COVID-19 emphatically proves the necessity of hydrocarbons – we can do better but can’t do without
Social media has wandered a strange path in its short life. Initially, it was a wonder: Facebook enabled an infinitely better way for friends and family to keep in touch, or bands to connect with fans, or businesses to promote themselves, etc. Twitter was similar, but seemed pattered on Attention Deficit Disorder and introduced that condition to a whole generation of otherwise calm people and for whom ADD is now a required social license.
Unfortunately, social media has also morphed into a tool or weapon, with digital strategists plotting how to infiltrate all corners and shape opinions by sheer volume. Number of shares = quality of idea, in the new new math.

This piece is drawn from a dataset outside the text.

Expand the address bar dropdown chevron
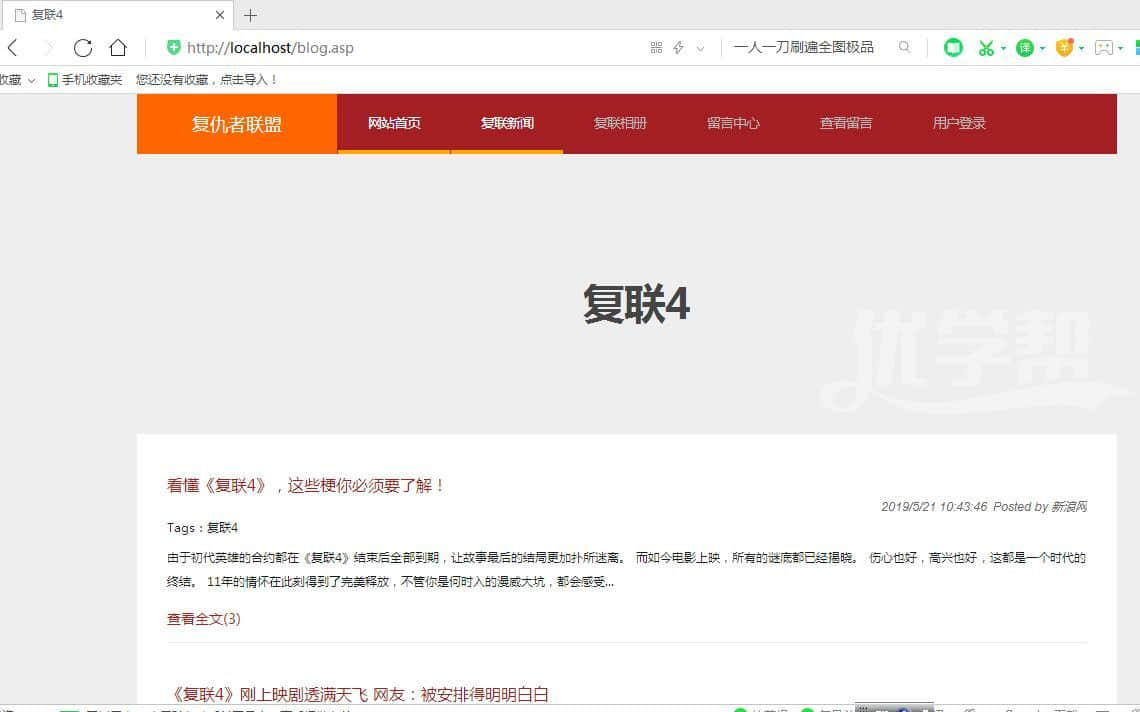1140x712 pixels. tap(700, 48)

That’s all harmless for the bulk of the piffle that gets pondered on social media – who cares if Ariana Grande changed her hairstyle because she’s cooped up at home (a lot, apparently). But the whole phenomenon is a problem when used as a tool of disinformation, and we are seeing a huge one on the energy front.
The coronavirus epidemic is being touted by some as a turning point to get rid of fossil fuels, that is, hydrocarbons, right here and right now. Per recent news articles like this one, “Greenpeace is among a number of national environment organizations demanding no cash be spent to help oil companies.” Organizations like Greenpeace see the petroleum sector on its knees, and they’re drawing their swords to finish it off. Nothing peaceful going on here.
This is the sad point where social media comes in, where the notion that this is some green “turning point” is being promoted by the likes of Greenpeace as any sort of sane thinking. And, because Greenpeace gets quoted in mainstream articles as above as some sort of valued contributor, the messaging gains traction.
It is necessary therefore to point out that such viewpoints are preying on the energy ignorance of average citizens. It is also necessary to point out that the Greenpeace-style messaging is going to fool a few, but is largely going to isolate such organizations as unhelpful extremists.
Providers of hydrocarbons have long tried to explain to the world just how much they rely on hydrocarbons, which was difficult, because hydrocarbons support everything we use and do, and the messages simply fell flat.
They are not falling flat anymore. It is glaringly obvious what a lack of hydrocarbons would mean today. Would anyone out there right now prefer to be without the petroleum-based supply chains we have now? Would you like to do without food? Medical supplies? Transportation of both? Does anyone think tourist destinations are relishing this travel-free “advancement” as desired by the likes of extremists? There is no conceivable plan to get these things without hydrocarbons for decades.
Anti-hydrocarbon people, the innocent and sincere ones anyway, say well, we don’t mean get rid of hydrocarbons today, just don’t provide them any capital. These people have no clue that natural decline rates of petroleum fields range from 5 to 20 percent per year, or even more for shale fields, and that without capital reinvestment the world would lose 5-20 million barrels per day of much needed supply, every year. Similarly, a fifth of natural gas supply could be lost every year.
And keeping production flat requires not just money for drilling, but for building pipelines to new fields as old ones are depleted. Keeping production flat is actually a monumental task that requires a lot of money, time and effort.
Sadly, it has taken COVID-19 to demonstrate just how seriously the world relies on hydrocarbons. And not just for survival; check in with any tourist-based economy and see how they are doing. Hydrocarbons provide the backbone of our lives and the occupations for billions, directly and indirectly.
Environmentally, there will be huge benefits that come out of this. We are learning which practices are most wasteful, and which have the most impact on pollution and general emissions. We will learn which we can live without, and which we can optimize in future.
Now is the time to show gratitude for all we have, and that the great big machine keeps running at all under such duress. Be grateful for the people, the equipment, and the energy that keeps it all together. Truck drivers and locomotive engineers are the new heroes, just like they were when I was a kid. Above that, the world requires, and will die without, stability and reliability of supply chains. Replacing rock-solid petroleum supply chains, which underpin all others, with intermittent wind/solar power is, in stark terms, inconceivable at this point.